Online sources on contemporary art

How do you write you dissertation when public libraries including Garage Library’s reading room are closed? Or would you simply like to know more about a particular artist, art movement or work? Garage Research team member and head librarian Valery Ledenev has prepared an overview of resources that might be of use to researchers and anyone interested in contemporary art.

The range of books on contemporary art available online and for free is limited (journals are a little bit easier to find), but you can get access to quite a few texts, or at least their excerpts, if you know where to look for them.

A good place to start is Online Scholarly Catalogue Initiative launched by the Getty Foundation in 2009. Institutions that publish their exhibition and collection catalogues on the OSCI platform for free use include giants like the Met, the Smithsonian Institution, and Tate. The collections of these and other participants are not limited to contemporary and modern art. Among other things, you will find countless catalogues on subjects ranging from the art of Japan, and Dutch old masters to American silver.

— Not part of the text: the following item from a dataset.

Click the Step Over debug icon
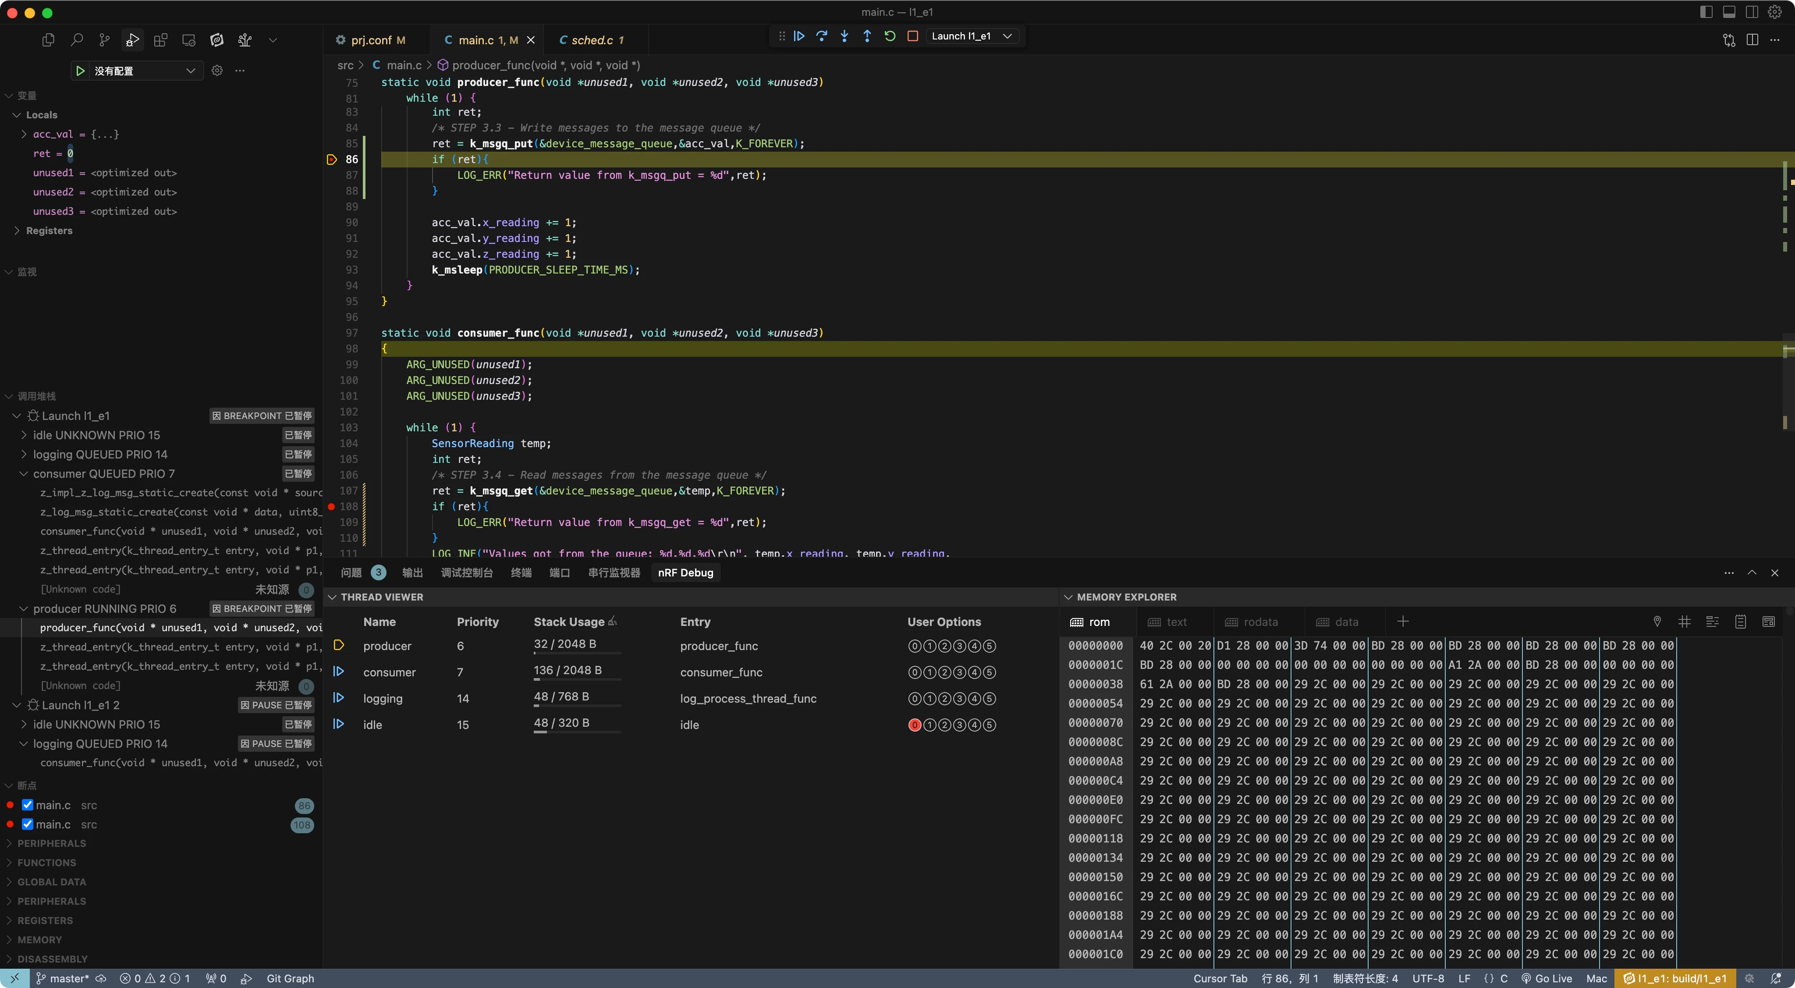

The website of the Getty Foundation itself is worth a visit—there too, you will find many interesting and valuable sources. 

On the website of Art Institute Chicago you will find publications for the exhibitions of Gustave Caillebotte, Paul Gauguin, Édouard Manet, Henri Matisse and other modernists. 

The San Francisco Museum of Modern Art has launched the Rauschenberg Research Project, and on the Tate website, you will find catalogues of the gallery’s research projects on American painting and performance.

No overview on the subject would be complete without a mention of the online library of the Solomon R. Guggenheim Museum, which holds one of the broadest and most diversified collections of texts on modern art from across the world. You will find Guggenheim publications in the bibliographies of many academic works—they are also among the frequently requested editions at Garage Library.

What can’t be found on museums' websites, might be available at Project Gutenberg. Unfortunately, a search for “Warhol” will yield only one result, and even that will not be an edition entirely devoted to Warhol (100 New Yorkers of the 1970s by Max Millard)—while the search for “Beuys” will yield nothing. However, you will easily find many of the older essential writings, such as Guillaume Apollinaire’s seminal piece on cubism—a good opportunity to re-read the classics!

It is definitely worth to visit Academia.edu—a global network for academics to share their findings. Access to sources is unlimited, but not everything can be downloaded with a free account. Here you will find, among other books, a Russian translation of Alexei Yurchak’s Everything Was Forever, Until It Was No More, most articles by one of the key Russian art critics Andrey Kovalev, and a thesis on documentation of performance in Russia by St Petersburg-based academic Marina Israilova partially based on materials from Garage Archive Collection.    

Finally, I am going to use this opportunity to recommend a page with my own writings on Russian and international art, published in the Russian press over recent years.